ANTOINE: We’ve seen another interesting shift enabled by these new reimbursement models. One of our portfolio companies, AlayaCare, provides back-end infrastructure software for home care services providers. As those home care providers shift towards different modes of care, they have to use different software to run their operations efficiently. For founders building tech companies, that begs the question of whether it makes sense to do it “full-stack” and be the healthcare provider themselves versus servicing simply servicing those buyers that’s likely too early to tell.
ANTOINE: There was already a lot of attention towards mental health pre-COVID-19 and a lot of funding rounds getting done. Obviously with shelter in place, the ensued economic downturn, there’s a sharp increase in demand for mental health, continued funding for mental health. In our case, we’ve seen a lot of portfolio companies starting to offer mental health and therapy sessions for their employee base as well. Any new thoughts on the category?
BETH: What I think is probably underserved in mental health is thinking about the people that don’t have the traditional employer-sponsored access to some of these products. How do we loop some of the mental health platforms to the greater healthcare community? I also think there’s going to be a lot of growth in different verticals within mental health itself. I’m excited to see that it’s now becoming less stigmatized and that people are actually really paying attention to the importance of mental health.
KRISTIN: The challenge that I’ve seen with companies that are going direct-to-consumer has been mostly a unit economics challenge. There’s a lot of opportunity for companies who can figure out how to acquire consumers organically, efficiently, and then serve them.

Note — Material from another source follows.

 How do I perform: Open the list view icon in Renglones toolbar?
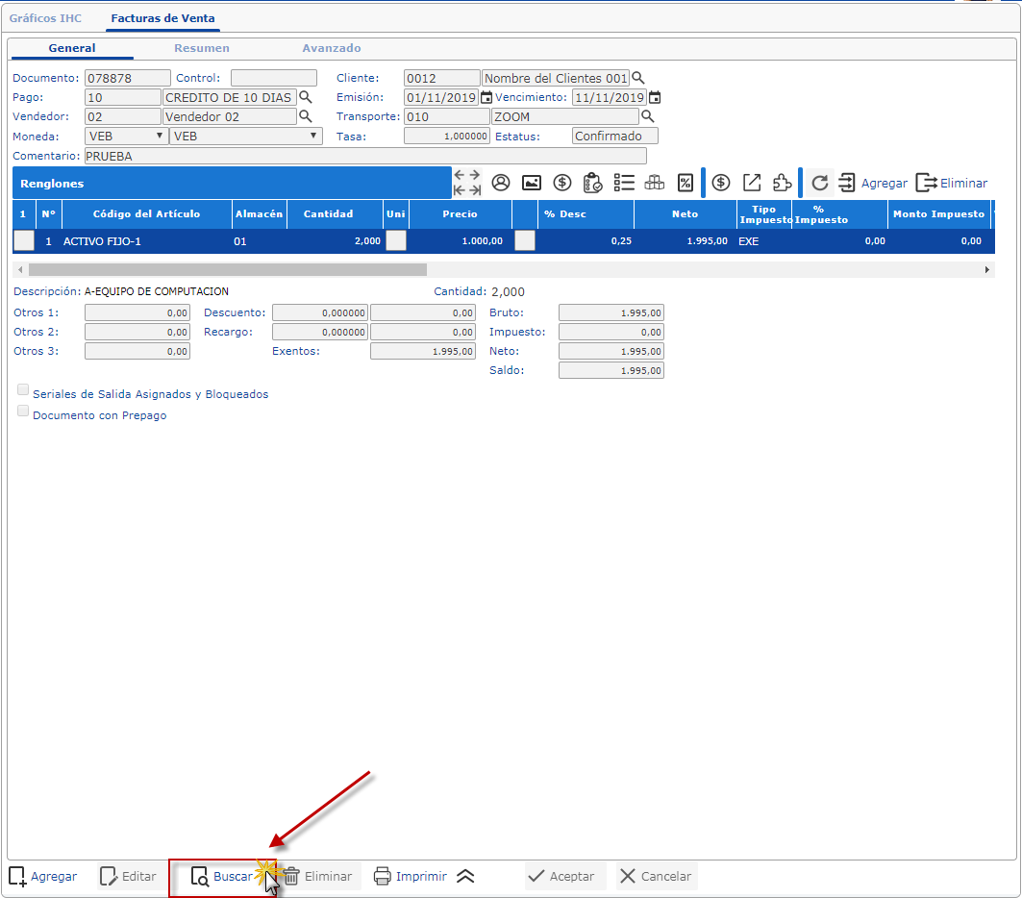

A company I invested in is Modern Health which offers mental health services through employers. When I was on the operating side, I saw employers shift from viewing mental health services from a “nice to have” to a “must-have”. That was happening over the last few years and with the Mental Health Parity Law passing other payers are catching up. Employers had started really thinking about mental health not just as a healthcare issue but as an employee productivity and workplace culture issue as well.
MEGAN: Mental health has been an area of focus for VCs in the last couple of years. It’s an area that also impacts everyone. Thinking about the right channel opportunities is interesting. The psychiatric care space is interesting as there aren’t enough psychiatrists and hiring one is hard. So, figuring out a way to leverage psychiatrists to reach more populations would be interesting.
You just have to really think about the segments right now that are being underserved, as well as the delivery of care models. That brings me to my last point which is privacy in mental health. If you think about getting a therapy session today over telehealth, are you able to get into a private room to talk to your therapist? I haven’t seen anyone trying to solve that problem and I know it’s a big problem because people won’t be able to get their care otherwise.
This transcript has been edited for clarity and length.